▶ _Your instructions_
Without changing anything, set down every line shown below.

▶ _Supplied data_

================================

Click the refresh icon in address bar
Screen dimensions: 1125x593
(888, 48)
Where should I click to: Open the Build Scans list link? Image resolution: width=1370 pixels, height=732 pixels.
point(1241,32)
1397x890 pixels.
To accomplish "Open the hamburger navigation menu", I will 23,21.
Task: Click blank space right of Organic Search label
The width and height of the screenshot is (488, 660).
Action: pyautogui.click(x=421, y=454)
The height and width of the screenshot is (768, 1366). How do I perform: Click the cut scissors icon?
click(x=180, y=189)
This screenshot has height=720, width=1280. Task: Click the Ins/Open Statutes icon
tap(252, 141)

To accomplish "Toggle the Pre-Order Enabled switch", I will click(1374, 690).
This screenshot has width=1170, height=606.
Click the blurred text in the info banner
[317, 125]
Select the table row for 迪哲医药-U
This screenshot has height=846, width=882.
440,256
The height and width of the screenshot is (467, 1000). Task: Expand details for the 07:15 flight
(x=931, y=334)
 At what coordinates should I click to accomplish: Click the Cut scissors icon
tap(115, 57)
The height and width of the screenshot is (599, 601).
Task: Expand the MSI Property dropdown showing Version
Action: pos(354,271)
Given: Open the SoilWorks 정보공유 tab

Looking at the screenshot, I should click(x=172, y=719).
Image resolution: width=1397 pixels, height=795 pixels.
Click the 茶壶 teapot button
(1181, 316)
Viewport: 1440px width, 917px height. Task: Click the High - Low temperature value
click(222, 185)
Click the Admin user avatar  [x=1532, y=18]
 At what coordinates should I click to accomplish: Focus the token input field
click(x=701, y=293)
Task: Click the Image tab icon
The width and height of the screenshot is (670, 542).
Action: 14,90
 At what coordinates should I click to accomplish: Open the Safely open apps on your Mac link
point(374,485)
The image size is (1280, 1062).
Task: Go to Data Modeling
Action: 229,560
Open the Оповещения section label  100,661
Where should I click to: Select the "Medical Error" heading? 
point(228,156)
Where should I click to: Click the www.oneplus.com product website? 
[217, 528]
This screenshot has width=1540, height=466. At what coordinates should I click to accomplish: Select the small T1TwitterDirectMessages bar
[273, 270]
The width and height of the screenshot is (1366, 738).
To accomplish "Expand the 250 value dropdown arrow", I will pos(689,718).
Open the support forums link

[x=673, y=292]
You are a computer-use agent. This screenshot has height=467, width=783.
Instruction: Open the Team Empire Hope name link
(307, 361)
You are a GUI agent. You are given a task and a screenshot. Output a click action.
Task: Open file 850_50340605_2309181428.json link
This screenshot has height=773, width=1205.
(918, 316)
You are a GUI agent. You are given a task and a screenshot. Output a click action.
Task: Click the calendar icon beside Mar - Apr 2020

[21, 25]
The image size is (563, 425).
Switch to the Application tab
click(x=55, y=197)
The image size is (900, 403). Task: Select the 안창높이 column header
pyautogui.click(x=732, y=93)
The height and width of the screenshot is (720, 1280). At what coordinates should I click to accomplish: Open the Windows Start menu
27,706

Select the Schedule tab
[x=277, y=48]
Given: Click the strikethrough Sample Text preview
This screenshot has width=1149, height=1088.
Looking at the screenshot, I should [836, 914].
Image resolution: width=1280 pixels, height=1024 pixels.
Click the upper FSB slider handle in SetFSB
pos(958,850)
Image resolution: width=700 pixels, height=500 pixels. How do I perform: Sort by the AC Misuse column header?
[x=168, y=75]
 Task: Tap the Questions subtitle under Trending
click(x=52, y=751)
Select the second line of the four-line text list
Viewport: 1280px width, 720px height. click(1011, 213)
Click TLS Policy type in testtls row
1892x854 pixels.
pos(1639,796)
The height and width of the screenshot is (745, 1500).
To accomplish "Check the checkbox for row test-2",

================================

▶ _Response_
Click the refresh icon in address bar
Screen dimensions: 1125x593
(888, 48)
Where should I click to: Open the Build Scans list link? Image resolution: width=1370 pixels, height=732 pixels.
point(1241,32)
1397x890 pixels.
To accomplish "Open the hamburger navigation menu", I will 23,21.
Task: Click blank space right of Organic Search label
The width and height of the screenshot is (488, 660).
Action: pyautogui.click(x=421, y=454)
The height and width of the screenshot is (768, 1366). How do I perform: Click the cut scissors icon?
click(x=180, y=189)
This screenshot has height=720, width=1280. Task: Click the Ins/Open Statutes icon
tap(252, 141)

To accomplish "Toggle the Pre-Order Enabled switch", I will click(1374, 690).
This screenshot has width=1170, height=606.
Click the blurred text in the info banner
[317, 125]
Select the table row for 迪哲医药-U
This screenshot has height=846, width=882.
440,256
The height and width of the screenshot is (467, 1000). Task: Expand details for the 07:15 flight
(x=931, y=334)
 At what coordinates should I click to accomplish: Click the Cut scissors icon
tap(115, 57)
The height and width of the screenshot is (599, 601).
Task: Expand the MSI Property dropdown showing Version
Action: pos(354,271)
Given: Open the SoilWorks 정보공유 tab

Looking at the screenshot, I should click(x=172, y=719).
Image resolution: width=1397 pixels, height=795 pixels.
Click the 茶壶 teapot button
(1181, 316)
Viewport: 1440px width, 917px height. Task: Click the High - Low temperature value
click(222, 185)
Click the Admin user avatar  [x=1532, y=18]
 At what coordinates should I click to accomplish: Focus the token input field
click(x=701, y=293)
Task: Click the Image tab icon
The width and height of the screenshot is (670, 542).
Action: 14,90
 At what coordinates should I click to accomplish: Open the Safely open apps on your Mac link
point(374,485)
The image size is (1280, 1062).
Task: Go to Data Modeling
Action: 229,560
Open the Оповещения section label  100,661
Where should I click to: Select the "Medical Error" heading? 
point(228,156)
Where should I click to: Click the www.oneplus.com product website? 
[217, 528]
This screenshot has width=1540, height=466. At what coordinates should I click to accomplish: Select the small T1TwitterDirectMessages bar
[273, 270]
The width and height of the screenshot is (1366, 738).
To accomplish "Expand the 250 value dropdown arrow", I will pos(689,718).
Open the support forums link

[x=673, y=292]
You are a computer-use agent. This screenshot has height=467, width=783.
Instruction: Open the Team Empire Hope name link
(307, 361)
You are a GUI agent. You are given a task and a screenshot. Output a click action.
Task: Open file 850_50340605_2309181428.json link
This screenshot has height=773, width=1205.
(918, 316)
You are a GUI agent. You are given a task and a screenshot. Output a click action.
Task: Click the calendar icon beside Mar - Apr 2020

[21, 25]
The image size is (563, 425).
Switch to the Application tab
click(x=55, y=197)
The image size is (900, 403). Task: Select the 안창높이 column header
pyautogui.click(x=732, y=93)
The height and width of the screenshot is (720, 1280). At what coordinates should I click to accomplish: Open the Windows Start menu
27,706

Select the Schedule tab
[x=277, y=48]
Given: Click the strikethrough Sample Text preview
This screenshot has width=1149, height=1088.
Looking at the screenshot, I should [836, 914].
Image resolution: width=1280 pixels, height=1024 pixels.
Click the upper FSB slider handle in SetFSB
pos(958,850)
Image resolution: width=700 pixels, height=500 pixels. How do I perform: Sort by the AC Misuse column header?
[x=168, y=75]
 Task: Tap the Questions subtitle under Trending
click(x=52, y=751)
Select the second line of the four-line text list
Viewport: 1280px width, 720px height. click(1011, 213)
Click TLS Policy type in testtls row
1892x854 pixels.
pos(1639,796)
The height and width of the screenshot is (745, 1500).
To accomplish "Check the checkbox for row test-2",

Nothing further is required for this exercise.